Sobre el bosque flota una pátina de perversidad. Nada vive allí salvo plantas extrañas y árboles heridos que han adoptado formas repulsivas, como cadáveres contorsionados por una muerte repentina. Desde que sus raíces absorbieron la sangre que encharcó aquellas tierras, derramada en una antigua batalla, la vida en la floresta se derrama sanguinolenta. Las plantas palpitan como si un torrente sanguíneo corriera desde sus tallos hasta sus hojas, y las ramas de los árboles han crecido desmesuradamente trenzando en lo alto un techo, que ha encerrado al bosque en un recinto angustioso. Ciertamente, no es un lugar agradable para pasear. El aire se espesa a medida que uno se adentra y en la atmosfera flota un hálito maloliente.

Hay algo extraño en el bosque que se inmiscuye en la realidad, algo antinatural en la forma en que se puede sentir, oler y ver en un más allá de los sentidos. Telarañas de bruma fluctúan en torno a los árboles, sisean como almas vagando en busca de algún infierno. Y el audaz viajero que penetra en sus dominios tiene la sensación de que una gran mueca macabra flota vigilante sobre él.

Puede confundir e incluso apabullar el verdor exuberante de la vegetación que ha dado el suelo de tierra roja y fértil, pero tras esa explosión de vida hay algo más que uno siente aproximarse, no es algo físico, sino una amenaza cautelosa, persistente como un aliento detestable. Es entonces cuando la contemplación curiosa se convierte en vértigo, en ese miedo agudo que desencadena lo desconocido.

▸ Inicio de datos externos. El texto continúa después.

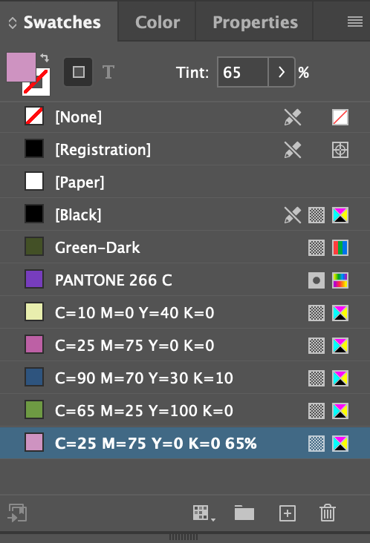The height and width of the screenshot is (543, 370).
Task: Switch to the Properties tab
Action: [x=255, y=22]
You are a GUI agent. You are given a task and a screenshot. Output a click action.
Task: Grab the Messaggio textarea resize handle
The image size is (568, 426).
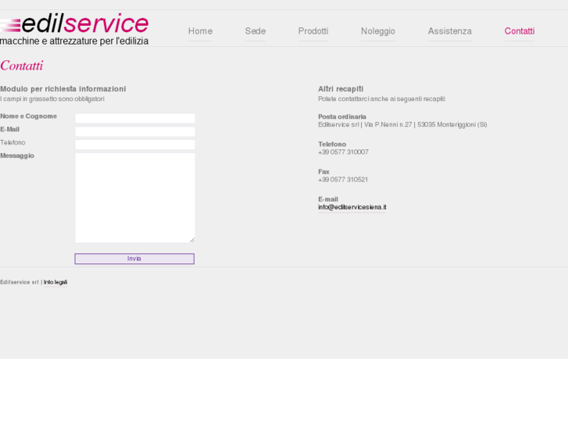191,239
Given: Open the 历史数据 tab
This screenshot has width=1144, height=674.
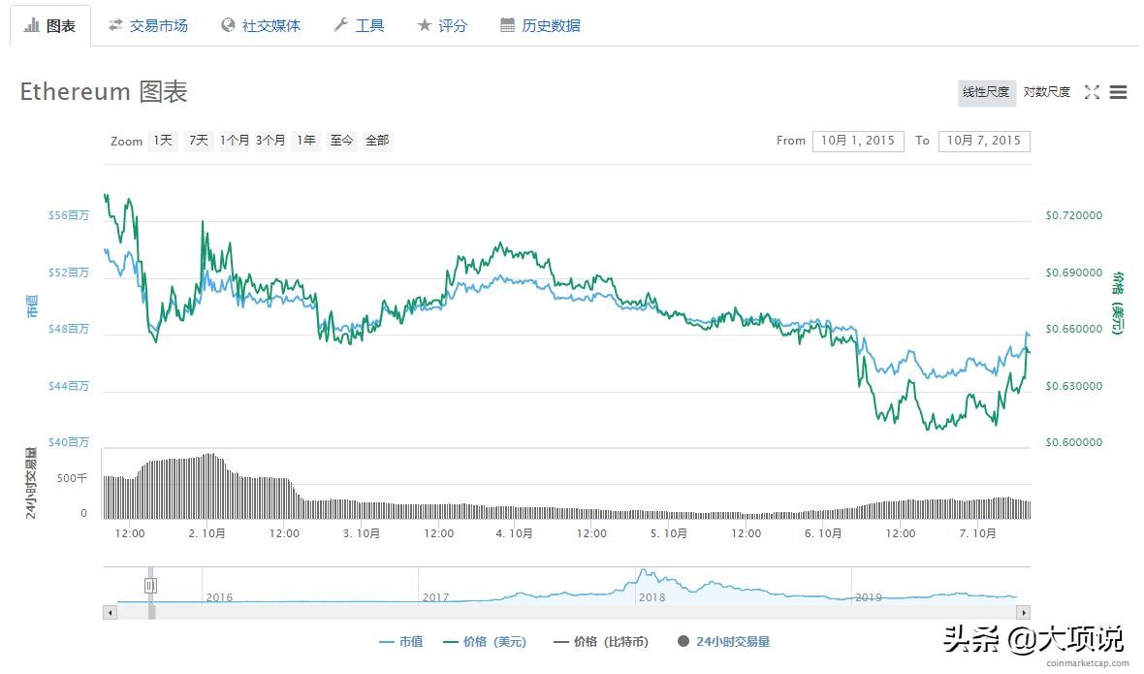Looking at the screenshot, I should (x=540, y=26).
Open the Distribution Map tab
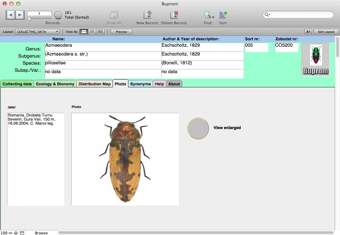The image size is (340, 235). pyautogui.click(x=94, y=84)
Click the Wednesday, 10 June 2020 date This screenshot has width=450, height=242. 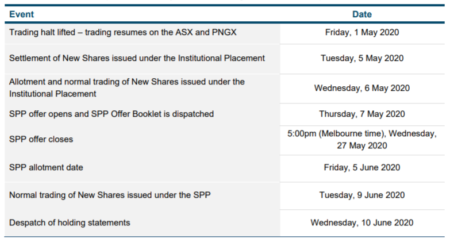pos(362,223)
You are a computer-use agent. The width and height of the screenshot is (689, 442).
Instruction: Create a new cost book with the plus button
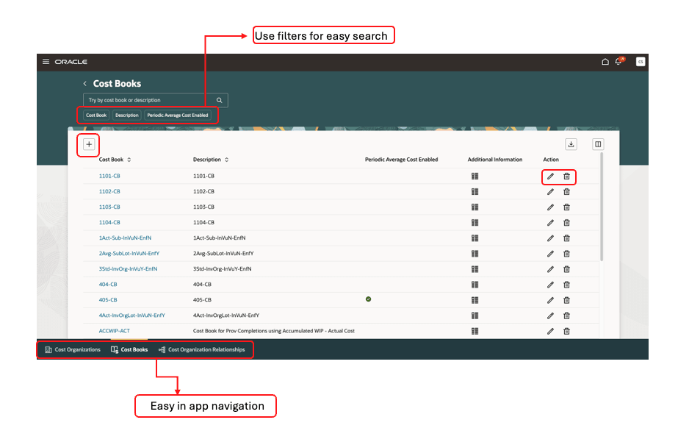88,145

El bosque absorbe. El caminante pronto se da cuenta de que no puede desandar el camino, que una fuerza intangible tira de él y le tienta ofreciéndole sus secretos, que son tantos y tan inauditos. Es un magnetismo más poderoso que el miedo, y es por lo que es peligroso abandonarse a la fascinación de satisfacer alguna necesidad estética, pues a cada paso se alza ante la vista un nuevo prodigio; unas veces en forma de insecto de proporciones imposibles y repugnantes; otras son los colores sugerentes de algún helecho gigantesco por cuyas hojas resbalan sustancias humeantes de aspecto ponzoñoso. Pero si hay un lugar en ese bosque en el que se concentra todo el misterio y un poder que hipnotiza, es la poza que hay en el fondo de la hondonada. Sus aguas estancadas son verdosas, flota sobre ellas un vaho fosforescente, y se asoman desde sus márgenes un grupo de tejos muy viejos, llenos de cicatrices en sus cortezas. De sus ramas penden frutos de un rojo intenso y viscoso de los que emana un aroma inesperadamente fresco y agradable, un bálsamo para los sentidos. Allí el aire es frio, pero inerte, como desmayado; la tierra está caliente, se agita temblorosa, obscenamente viva, tal que en su interior hubiese algún ser deleznable pugnando por salir. En este enclave, los pocos viajeros que han regresado cuentan haber sido testigos de cruentos ritos bautismales, aseguran haber escuchado el tristísimo tañido de una campana acompañado de una lúgubre salmodia, y haber sentido un latido, una sístole inmensa que contrae el bosque, un corazón donde se gesta un indefinido mal antiguo, retorciéndose sobre sí mismo en un éter enfebrecido y arrastrándose sibilino.

No conviene permanecer en el bosque cuando la tarde muere, porque toda la muerte que ha absorbido en sus entrañas desde que la sangre fue su abono atrae a lo extraño y a lo envilecido, ¿quién sabe a qué otros horrores podría llamar la oscuridad de su noche? Pero todo son conjeturas e imágenes ilusorias impresas en el vacío. Es la sugestión del viajero lo que le lleva a perderse o a mutilarse, tal vez intoxicado por los efluvios venenosos de los frutos del tejo que transformaron la realidad. Pero, aun así, no puede negarse que el bosque que trepa por la ladera de la montaña tiene una entidad propia que se puede sentir, casi tocar, pero es difícil de concretar. Es cierto que sus manifestaciones son malignas, que el aire que se respira en sus dominios no es limpio, pero no ataca directamente, se diría que es ajeno a la existencia humana, que todo transcurre de forma cotidiana rayana en la repetición y la presencia de un caminante le resulta indiferente. Sin embargo, llegados a este punto, no puedo evitar que la piel se me estremezca en un escalofrío, al recordar la sombra informe que se abatió sobre la poza y aquellos ojos inteligentes en un rostro de serpiente.